Illustrative response (rag_only shape omitted):

{
  "mode": "calculate",
  "as_of": "2025-10-15",
  "tax_type": "PIT",
  "summary": {"tax_due": 12345.0},
  "lines": [
    {
      "rule_id": "pit_band_1",
      "title": "First band",
      "amount": 5000.0,
      "output": "tax_due",
      "details": {"base": 300000.0, "rate": 0.07},
      "authority": [{"doc": "PITA", "section": "S.3"}],
      "quote": "Optional short excerpt pulled via RAG."
    }
  ]
}

Swagger UI and ReDoc are automatically exposed at /docs and /redoc.


5. Using the CLI Router (Orchestrator)

Although the FastAPI service is now the main entry point, you can still invoke the orchestrator CLI:

python orchestrator.py \
  --question "How much VAT should I pay on 2,000,000 turnover?" \
  --tax-type VAT \
  --jurisdiction federal \
  --inputs-json fixtures/vat_example.json

This will print the same JSON payload returned by the HTTP API.


6. Docker Workflow

Build the container:

docker build -t kaanta-tax-api .

Run locally:

docker run --rm -p 7860:7860 \
  -e GROQ_API_KEY=your_key_here \
  -v "$(pwd)/data:/app/data" \
  -v "$(pwd)/vector_store:/app/vector_store" \
  kaanta-tax-api

The container starts Uvicorn on port 7860 (the port Hugging Face Spaces expects). Mounting data/ and vector_store/ lets you reuse local assets.


7. Deploying to Hugging Face Spaces

  1. Create a Space, select Docker runtime.
  2. Add a Space secret GROQ_API_KEY.
  3. Push repository contents (including Dockerfile, PDFs, optional FAISS cache).
  4. Spaces builds automatically from the Dockerfile.

The deployed API will be reachable at https://<space-name>.hf.space/v1/query.
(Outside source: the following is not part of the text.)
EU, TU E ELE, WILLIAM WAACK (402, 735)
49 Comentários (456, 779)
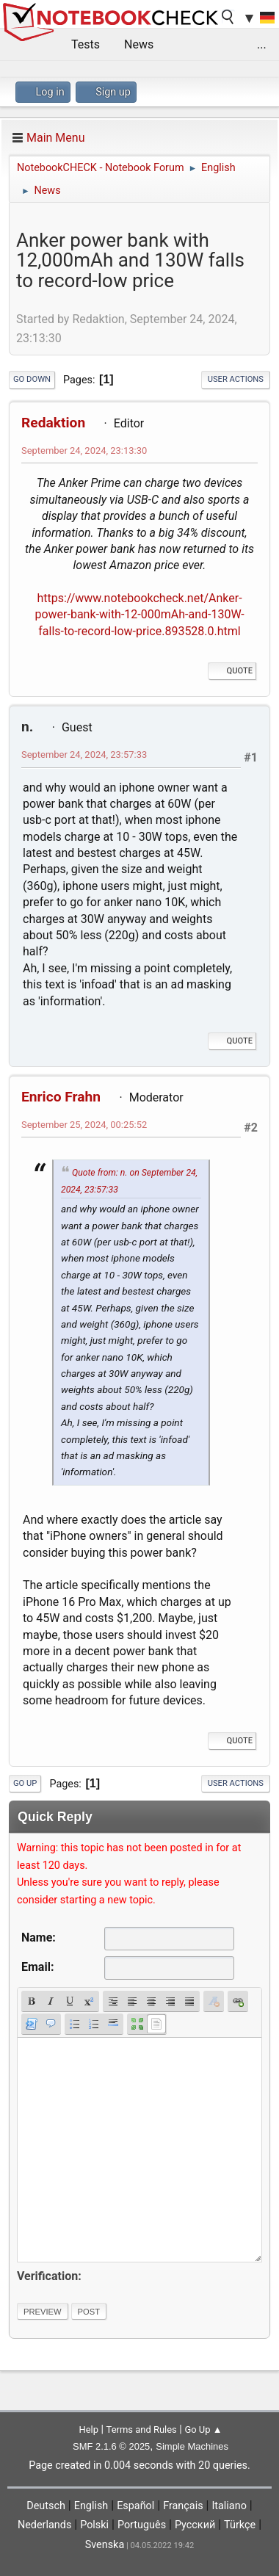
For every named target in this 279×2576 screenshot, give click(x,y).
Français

8. Integrating as an HTTP Microservice

Example Python client:

import requests

BASE_URL = "https://<space-name>.hf.space"

payload = {
    "question": "What is the PAYE liability for 1.5M NGN salary?",
    "inputs": {"gross_income": 1_500_000}
}

resp = requests.post(f"{BASE_URL}/v1/query", json=payload, timeout=60)
resp.raise_for_status()
print(resp.json())

Prefer a ready-made CLI? Run python client_demo.py --question "..." --input gross_income=1500000 to hit a live instance (defaults to https://eniiyanu-kaanta.hf.space; override with --base-url). Pass --hf-token <hf_xxx> if your Space is private.

Handle both rag_only and calculate response shapes in your downstream services.


9. Troubleshooting

  • RAG not initialized: Ensure PDFs exist in data/, GROQ_API_KEY is valid, and the Groq service is reachable.
  • FAISS build errors: Delete vector_store/ and rerun; check that faiss-cpu installed correctly.
  • Model timeouts: Adjust with_rag_quotes_on_calc to false for calculator-only paths or experiment with smaller top_k values in rag_pipeline.py.
  • Docker build failures on arm64: Switch to a base image that supports FAISS for your architecture or prebuild the FAISS index elsewhere.

With this workflow, you can run Kaanta locally, ship it via Docker to Hugging Face, and consume it as a microservice or CLI tool depending on your needs.